Damit kommt den obersten Währungshütern eine Schlüsselrolle in der griechischen Finanzkrise zu. Fakt ist, dass die EZB momentan die einzige Institution ist, die den Grexit verhindert - und sie ist die einzige Institution, die ihn auslösen kann. Würde der Rat der Zentralbank mit einer Zwei-Drittel-Mehrheit beschließen, die Notkredite für griechische Banken einzustellen, könnten sich die Hellas-Banken nicht mehr refinanzieren - das wäre der Anfang vom Ende.
Legitimation ist fraglich
Die Frage ist allerdings, ob die EZB als demokratisch nicht legitimiertes, aber angeblich unabhängiges Organ diese Schlüsselrolle überhaupt einnehmen darf. Widerspruch kommt bekanntlich besonders aus Deutschland. Dem Vernehmen nach hat Bundesbank-Präsident Jens Weidmann im EZB-Rat mehrfach gegen weitere ELA-Kredite für griechische Banken votiert. Und er hat gute Gründe dafür. Denn man kann in diesen Krediten auch eine indirekte Staatsfinanzierung sehen, die der EZB freilich aus guten Gründen verboten ist.
Noch drastischer legt Hans Werner Sinn den Finger auf die Wunde. Der Präsident des Münchener Ifo-Instituts sieht in den Nothilfen für die Hellas-Banken den Straftatbestand der Insolvenzverschleppung. Und damit hat er recht. Denn jeder weiß, dass Athen und seine Banken pleite sind. Die Idee bei den ELA-Krediten war, dass nur die griechische Zentralbank haftet. Die kann aber nur für 41 Milliarden Euro haften - das ist ihr Eigenkapital-, hat aber schon Kredite für 89 Milliarden Euro ausgegeben.
Aufgedrängte Rolle
Ohne Zweifel sind die europäischen Währungshüter in einer höchst unkomfortablen Situation. Viele glauben, sie seien in ihre Rolle gedrängt worden und müssten die ELA-Kredite durchwinken, bis ein Signal aus der Politik kommt, wie es mit Griechenland weitergeht. Doch die Signale aus der Politik lassen auf sich warten. Ein europäisches Gipfeltreffen löst das nächste ab und nichts passiert.
Was ist eigentlich aus dieser Institution geworden, die einmal nach dem Vorbild der Bundesbank gegründet worden ist, das heißt: unabhängig von politischer Einflussnahme? Was ist aus der Institution geworden, die einzig und allein der Stabilität der Währung verpflichtet sein sollte?
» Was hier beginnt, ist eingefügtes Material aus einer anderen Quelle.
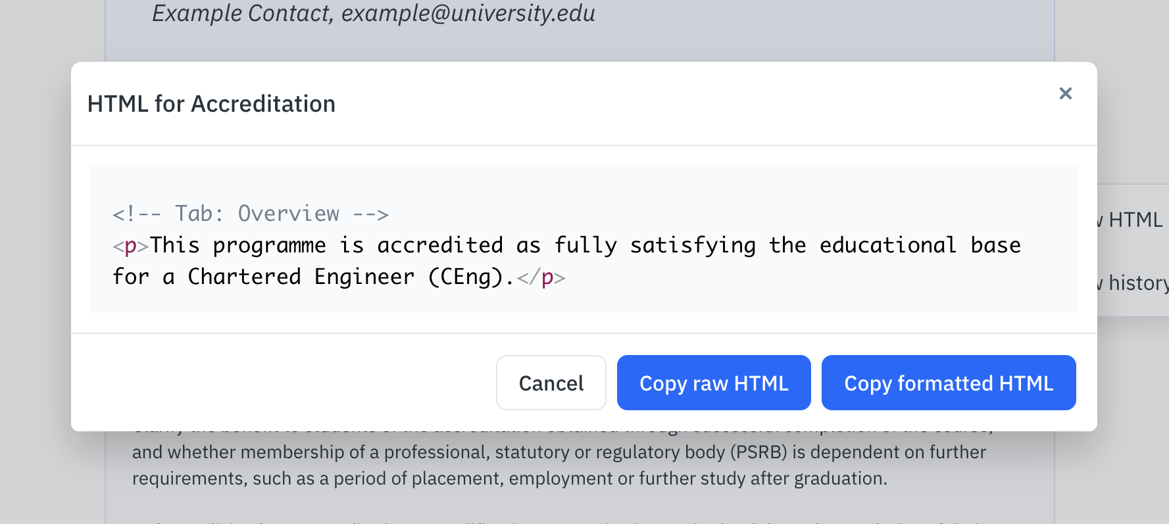1169x524 pixels.
Task: Click 'Example Contact' text above dialog
Action: point(241,13)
Die weder Wechselkurs- noch Konjunkturpolitik betreiben sollte?
Diese Institution und ihr italienischer Chef Mario Draghi dehnen die Paragraphen ihrer Satzung bis zur Unkenntlichkeit aus - so lange, bis Konkursverschleppung und Staatsfinanzierung ganz normal und legal aussehen. Das hat schon vor fünf Jahren begonnen, als die EZB anfing, griechische Staatsanleihen zu kaufen. Das war bis dahin ein Tabu, ein Bruch mit den Regeln, der schon damals stark nach verbotener Staatsfinanzierung gerochen hat.
Ende in Sicht
Doch irgendwann kommt auch ein Ende für diese unselige Arbeitsteilung, die darin besteht, dass die EZB den Politikern Zeit erkauft, die diese Zeit wiederum damit vergeuden, sich von Pokerspielern aus Athen bluffen zu lassen. Trotz geschlossener Banken und Kapitalverkehrskontrollen fließen immer noch täglich 150 bis 250 Millionen Euro aus den Hellas-Banken ab, schätzen Experten. Sollten die Banken jemals wieder öffnen, wäre alles andere als ein Massenansturm auf die Schalter ein Wunder.
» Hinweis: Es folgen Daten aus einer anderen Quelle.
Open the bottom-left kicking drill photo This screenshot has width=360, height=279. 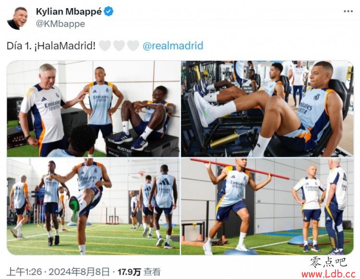tap(94, 207)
Halten die Banken bis zum 20. Juli durch, kommt der nächste Zahlungstermin. Dann muss Athen der Europäischen Zentralbank 3,5 Milliarden Euro für fällige Staatsanleihen zurückzahlen. Wenn Athen dieses Geld nicht aufbringt, kann die EZB nicht anders, als Griechenland für bankrott zu erklären. Griechische Staatsanleihen sind dann offiziell wertlos, können also auch nicht mehr als Sicherheiten für ELA-Kredite dienen - also muss die EZB diese Kredite zurückfordern.
Kurzum: In meinen Augen hat sich die EZB zum Handlanger machen lassen, der Politikern Zeit kauft. Zeit für Politiker in Athen, Berlin, Brüssel und Paris, die unfähig sind, die Probleme eines Landes zu lösen, das keine zwei Prozent zur Wirtschaftsleistung der Eurozone beiträgt. Ein unwürdiges Spiel.